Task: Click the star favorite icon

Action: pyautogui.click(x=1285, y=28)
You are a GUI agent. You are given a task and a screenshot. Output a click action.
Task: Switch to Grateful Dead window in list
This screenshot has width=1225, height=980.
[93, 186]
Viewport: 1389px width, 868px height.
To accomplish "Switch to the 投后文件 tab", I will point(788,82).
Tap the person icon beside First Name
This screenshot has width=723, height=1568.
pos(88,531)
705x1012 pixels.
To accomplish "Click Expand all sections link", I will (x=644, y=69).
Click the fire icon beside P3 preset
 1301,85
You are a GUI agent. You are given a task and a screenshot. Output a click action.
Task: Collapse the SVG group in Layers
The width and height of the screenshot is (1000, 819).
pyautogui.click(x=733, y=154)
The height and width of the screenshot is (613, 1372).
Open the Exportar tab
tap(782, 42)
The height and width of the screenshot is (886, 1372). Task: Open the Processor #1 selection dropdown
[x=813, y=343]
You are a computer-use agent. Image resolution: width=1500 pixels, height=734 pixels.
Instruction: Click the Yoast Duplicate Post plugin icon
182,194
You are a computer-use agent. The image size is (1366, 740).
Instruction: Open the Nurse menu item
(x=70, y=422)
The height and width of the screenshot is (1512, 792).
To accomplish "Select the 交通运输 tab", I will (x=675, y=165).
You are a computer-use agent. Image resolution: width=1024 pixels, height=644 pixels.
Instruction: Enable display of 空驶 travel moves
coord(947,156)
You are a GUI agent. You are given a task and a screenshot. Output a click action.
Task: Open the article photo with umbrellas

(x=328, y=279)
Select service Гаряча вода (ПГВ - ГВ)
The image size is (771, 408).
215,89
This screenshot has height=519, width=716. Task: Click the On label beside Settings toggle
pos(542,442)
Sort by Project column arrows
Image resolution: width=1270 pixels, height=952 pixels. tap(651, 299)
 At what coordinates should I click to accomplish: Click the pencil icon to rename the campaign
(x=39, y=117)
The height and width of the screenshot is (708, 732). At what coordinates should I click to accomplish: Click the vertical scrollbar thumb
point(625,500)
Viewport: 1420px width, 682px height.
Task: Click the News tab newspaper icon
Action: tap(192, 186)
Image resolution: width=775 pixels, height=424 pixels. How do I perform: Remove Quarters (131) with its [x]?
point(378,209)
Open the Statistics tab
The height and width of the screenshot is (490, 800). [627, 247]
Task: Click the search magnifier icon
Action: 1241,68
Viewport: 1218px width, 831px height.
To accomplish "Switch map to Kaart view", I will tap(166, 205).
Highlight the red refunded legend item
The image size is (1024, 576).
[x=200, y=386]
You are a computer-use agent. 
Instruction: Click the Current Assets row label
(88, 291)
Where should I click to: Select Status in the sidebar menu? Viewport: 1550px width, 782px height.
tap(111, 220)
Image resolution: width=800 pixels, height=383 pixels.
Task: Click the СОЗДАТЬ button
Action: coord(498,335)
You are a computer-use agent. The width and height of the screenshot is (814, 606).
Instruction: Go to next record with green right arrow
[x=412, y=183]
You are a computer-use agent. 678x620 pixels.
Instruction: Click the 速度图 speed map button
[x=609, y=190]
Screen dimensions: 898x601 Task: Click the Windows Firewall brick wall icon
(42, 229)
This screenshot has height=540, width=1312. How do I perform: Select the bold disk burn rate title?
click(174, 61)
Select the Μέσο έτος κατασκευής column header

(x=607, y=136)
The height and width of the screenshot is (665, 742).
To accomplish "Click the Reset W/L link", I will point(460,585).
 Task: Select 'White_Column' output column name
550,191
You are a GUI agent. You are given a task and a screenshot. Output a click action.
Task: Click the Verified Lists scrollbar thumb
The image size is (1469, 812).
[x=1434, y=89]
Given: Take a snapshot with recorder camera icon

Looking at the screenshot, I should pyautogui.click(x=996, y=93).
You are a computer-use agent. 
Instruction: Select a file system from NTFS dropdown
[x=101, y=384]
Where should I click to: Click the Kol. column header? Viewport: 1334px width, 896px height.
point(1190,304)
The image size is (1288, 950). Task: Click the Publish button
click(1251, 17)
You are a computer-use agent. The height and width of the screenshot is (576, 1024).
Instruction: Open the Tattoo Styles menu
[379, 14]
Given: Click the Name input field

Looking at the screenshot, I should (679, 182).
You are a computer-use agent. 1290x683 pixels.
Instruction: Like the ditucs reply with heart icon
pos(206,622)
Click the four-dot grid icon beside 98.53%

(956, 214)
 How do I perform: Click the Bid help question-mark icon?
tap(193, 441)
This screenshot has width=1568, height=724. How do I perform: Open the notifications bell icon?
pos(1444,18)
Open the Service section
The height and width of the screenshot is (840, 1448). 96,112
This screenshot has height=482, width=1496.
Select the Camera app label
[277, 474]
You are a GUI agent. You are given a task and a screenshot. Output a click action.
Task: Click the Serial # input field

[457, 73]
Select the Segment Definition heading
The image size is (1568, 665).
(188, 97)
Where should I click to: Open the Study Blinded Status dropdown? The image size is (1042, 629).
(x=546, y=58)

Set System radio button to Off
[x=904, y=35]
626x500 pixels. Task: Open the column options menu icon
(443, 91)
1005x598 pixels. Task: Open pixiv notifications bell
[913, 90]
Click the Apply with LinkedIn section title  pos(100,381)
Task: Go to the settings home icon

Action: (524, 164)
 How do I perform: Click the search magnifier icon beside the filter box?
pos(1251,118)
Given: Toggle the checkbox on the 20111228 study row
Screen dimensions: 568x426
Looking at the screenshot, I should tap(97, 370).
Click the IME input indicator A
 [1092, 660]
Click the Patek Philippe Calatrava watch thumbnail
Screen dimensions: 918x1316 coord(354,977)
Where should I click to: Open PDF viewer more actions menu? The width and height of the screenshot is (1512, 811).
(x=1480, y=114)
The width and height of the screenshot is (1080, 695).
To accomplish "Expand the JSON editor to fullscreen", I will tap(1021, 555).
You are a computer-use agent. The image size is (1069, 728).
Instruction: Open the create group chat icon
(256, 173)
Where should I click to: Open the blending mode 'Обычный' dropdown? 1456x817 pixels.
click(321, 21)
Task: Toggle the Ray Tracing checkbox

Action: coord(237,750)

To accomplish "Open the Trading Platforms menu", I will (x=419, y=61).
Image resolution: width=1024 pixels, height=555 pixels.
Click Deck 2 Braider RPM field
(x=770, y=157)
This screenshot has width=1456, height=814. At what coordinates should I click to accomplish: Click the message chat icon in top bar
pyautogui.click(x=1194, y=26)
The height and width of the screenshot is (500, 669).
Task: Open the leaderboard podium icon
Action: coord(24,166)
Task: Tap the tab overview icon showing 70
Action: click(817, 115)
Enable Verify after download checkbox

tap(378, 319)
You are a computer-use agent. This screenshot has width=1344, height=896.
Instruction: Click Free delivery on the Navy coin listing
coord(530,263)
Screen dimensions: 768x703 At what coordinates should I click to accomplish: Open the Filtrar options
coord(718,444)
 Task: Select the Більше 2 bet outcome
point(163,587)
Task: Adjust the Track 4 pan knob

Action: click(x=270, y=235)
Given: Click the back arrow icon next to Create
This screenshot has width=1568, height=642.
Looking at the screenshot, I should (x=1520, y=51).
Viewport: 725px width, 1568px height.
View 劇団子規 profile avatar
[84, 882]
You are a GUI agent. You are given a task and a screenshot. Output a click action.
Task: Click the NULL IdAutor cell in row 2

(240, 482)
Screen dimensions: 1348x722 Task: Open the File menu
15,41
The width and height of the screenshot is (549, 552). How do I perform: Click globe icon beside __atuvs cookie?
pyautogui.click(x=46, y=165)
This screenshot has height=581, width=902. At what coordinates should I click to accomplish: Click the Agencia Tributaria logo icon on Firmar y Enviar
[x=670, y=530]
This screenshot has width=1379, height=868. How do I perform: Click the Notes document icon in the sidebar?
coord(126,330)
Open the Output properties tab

ASSIGNMENT: Could you transcribe all of the entries exactly, leaving nothing out?

SOLUTION:
Task: Click the star favorite icon

Action: pyautogui.click(x=1285, y=28)
You are a GUI agent. You are given a task and a screenshot. Output a click action.
Task: Switch to Grateful Dead window in list
This screenshot has width=1225, height=980.
[93, 186]
Viewport: 1389px width, 868px height.
To accomplish "Switch to the 投后文件 tab", I will point(788,82).
Tap the person icon beside First Name
This screenshot has width=723, height=1568.
pos(88,531)
705x1012 pixels.
To accomplish "Click Expand all sections link", I will (x=644, y=69).
Click the fire icon beside P3 preset
 1301,85
You are a GUI agent. You are given a task and a screenshot. Output a click action.
Task: Collapse the SVG group in Layers
The width and height of the screenshot is (1000, 819).
pyautogui.click(x=733, y=154)
The height and width of the screenshot is (613, 1372).
Open the Exportar tab
tap(782, 42)
The height and width of the screenshot is (886, 1372). Task: Open the Processor #1 selection dropdown
[x=813, y=343]
You are a computer-use agent. Image resolution: width=1500 pixels, height=734 pixels.
Instruction: Click the Yoast Duplicate Post plugin icon
182,194
You are a computer-use agent. The image size is (1366, 740).
Instruction: Open the Nurse menu item
(x=70, y=422)
The height and width of the screenshot is (1512, 792).
To accomplish "Select the 交通运输 tab", I will (x=675, y=165).
You are a computer-use agent. Image resolution: width=1024 pixels, height=644 pixels.
Instruction: Enable display of 空驶 travel moves
coord(947,156)
You are a GUI agent. You are given a task and a screenshot. Output a click action.
Task: Open the article photo with umbrellas

(x=328, y=279)
Select service Гаряча вода (ПГВ - ГВ)
The image size is (771, 408).
215,89
This screenshot has height=519, width=716. Task: Click the On label beside Settings toggle
pos(542,442)
Sort by Project column arrows
Image resolution: width=1270 pixels, height=952 pixels. tap(651, 299)
 At what coordinates should I click to accomplish: Click the pencil icon to rename the campaign
(x=39, y=117)
The height and width of the screenshot is (708, 732). At what coordinates should I click to accomplish: Click the vertical scrollbar thumb
point(625,500)
Viewport: 1420px width, 682px height.
Task: Click the News tab newspaper icon
Action: tap(192, 186)
Image resolution: width=775 pixels, height=424 pixels. How do I perform: Remove Quarters (131) with its [x]?
point(378,209)
Open the Statistics tab
The height and width of the screenshot is (490, 800). [627, 247]
Task: Click the search magnifier icon
Action: 1241,68
Viewport: 1218px width, 831px height.
To accomplish "Switch map to Kaart view", I will tap(166, 205).
Highlight the red refunded legend item
The image size is (1024, 576).
[x=200, y=386]
You are a computer-use agent. 
Instruction: Click the Current Assets row label
(88, 291)
Where should I click to: Select Status in the sidebar menu? Viewport: 1550px width, 782px height.
tap(111, 220)
Image resolution: width=800 pixels, height=383 pixels.
Task: Click the СОЗДАТЬ button
Action: coord(498,335)
You are a computer-use agent. The width and height of the screenshot is (814, 606).
Instruction: Go to next record with green right arrow
[x=412, y=183]
You are a computer-use agent. 678x620 pixels.
Instruction: Click the 速度图 speed map button
[x=609, y=190]
Screen dimensions: 898x601 Task: Click the Windows Firewall brick wall icon
(42, 229)
This screenshot has height=540, width=1312. How do I perform: Select the bold disk burn rate title?
click(174, 61)
Select the Μέσο έτος κατασκευής column header

(x=607, y=136)
The height and width of the screenshot is (665, 742).
To accomplish "Click the Reset W/L link", I will point(460,585).
 Task: Select 'White_Column' output column name
550,191
You are a GUI agent. You are given a task and a screenshot. Output a click action.
Task: Click the Verified Lists scrollbar thumb
The image size is (1469, 812).
[x=1434, y=89]
Given: Take a snapshot with recorder camera icon

Looking at the screenshot, I should pyautogui.click(x=996, y=93).
You are a computer-use agent. 
Instruction: Select a file system from NTFS dropdown
[x=101, y=384]
Where should I click to: Click the Kol. column header? Viewport: 1334px width, 896px height.
point(1190,304)
The image size is (1288, 950). Task: Click the Publish button
click(1251, 17)
You are a computer-use agent. The height and width of the screenshot is (576, 1024).
Instruction: Open the Tattoo Styles menu
[379, 14]
Given: Click the Name input field

Looking at the screenshot, I should (679, 182).
You are a computer-use agent. 1290x683 pixels.
Instruction: Like the ditucs reply with heart icon
pos(206,622)
Click the four-dot grid icon beside 98.53%

(956, 214)
 How do I perform: Click the Bid help question-mark icon?
tap(193, 441)
This screenshot has width=1568, height=724. How do I perform: Open the notifications bell icon?
pos(1444,18)
Open the Service section
The height and width of the screenshot is (840, 1448). 96,112
This screenshot has height=482, width=1496.
Select the Camera app label
[277, 474]
You are a GUI agent. You are given a task and a screenshot. Output a click action.
Task: Click the Serial # input field

[457, 73]
Select the Segment Definition heading
The image size is (1568, 665).
(188, 97)
Where should I click to: Open the Study Blinded Status dropdown? The image size is (1042, 629).
(x=546, y=58)

Set System radio button to Off
[x=904, y=35]
626x500 pixels. Task: Open the column options menu icon
(443, 91)
1005x598 pixels. Task: Open pixiv notifications bell
[913, 90]
Click the Apply with LinkedIn section title  pos(100,381)
Task: Go to the settings home icon

Action: (524, 164)
 How do I perform: Click the search magnifier icon beside the filter box?
pos(1251,118)
Given: Toggle the checkbox on the 20111228 study row
Screen dimensions: 568x426
Looking at the screenshot, I should tap(97, 370).
Click the IME input indicator A
 [1092, 660]
Click the Patek Philippe Calatrava watch thumbnail
Screen dimensions: 918x1316 coord(354,977)
Where should I click to: Open PDF viewer more actions menu? The width and height of the screenshot is (1512, 811).
(x=1480, y=114)
The width and height of the screenshot is (1080, 695).
To accomplish "Expand the JSON editor to fullscreen", I will tap(1021, 555).
You are a computer-use agent. The image size is (1069, 728).
Instruction: Open the create group chat icon
(256, 173)
Where should I click to: Open the blending mode 'Обычный' dropdown? 1456x817 pixels.
click(321, 21)
Task: Toggle the Ray Tracing checkbox

Action: coord(237,750)

To accomplish "Open the Trading Platforms menu", I will (x=419, y=61).
Image resolution: width=1024 pixels, height=555 pixels.
Click Deck 2 Braider RPM field
(x=770, y=157)
This screenshot has width=1456, height=814. At what coordinates should I click to accomplish: Click the message chat icon in top bar
pyautogui.click(x=1194, y=26)
The height and width of the screenshot is (500, 669).
Task: Open the leaderboard podium icon
Action: coord(24,166)
Task: Tap the tab overview icon showing 70
Action: click(817, 115)
Enable Verify after download checkbox

tap(378, 319)
You are a computer-use agent. This screenshot has width=1344, height=896.
Instruction: Click Free delivery on the Navy coin listing
coord(530,263)
Screen dimensions: 768x703 At what coordinates should I click to accomplish: Open the Filtrar options
coord(718,444)
 Task: Select the Більше 2 bet outcome
point(163,587)
Task: Adjust the Track 4 pan knob

Action: click(x=270, y=235)
Given: Click the back arrow icon next to Create
This screenshot has width=1568, height=642.
Looking at the screenshot, I should (x=1520, y=51).
Viewport: 725px width, 1568px height.
View 劇団子規 profile avatar
[84, 882]
You are a GUI agent. You are given a task and a screenshot. Output a click action.
Task: Click the NULL IdAutor cell in row 2

(240, 482)
Screen dimensions: 1348x722 Task: Open the File menu
15,41
The width and height of the screenshot is (549, 552). How do I perform: Click globe icon beside __atuvs cookie?
pyautogui.click(x=46, y=165)
This screenshot has height=581, width=902. At what coordinates should I click to accomplish: Click the Agencia Tributaria logo icon on Firmar y Enviar
[x=670, y=530]
This screenshot has width=1379, height=868. How do I perform: Click the Notes document icon in the sidebar?
coord(126,330)
Open the Output properties tab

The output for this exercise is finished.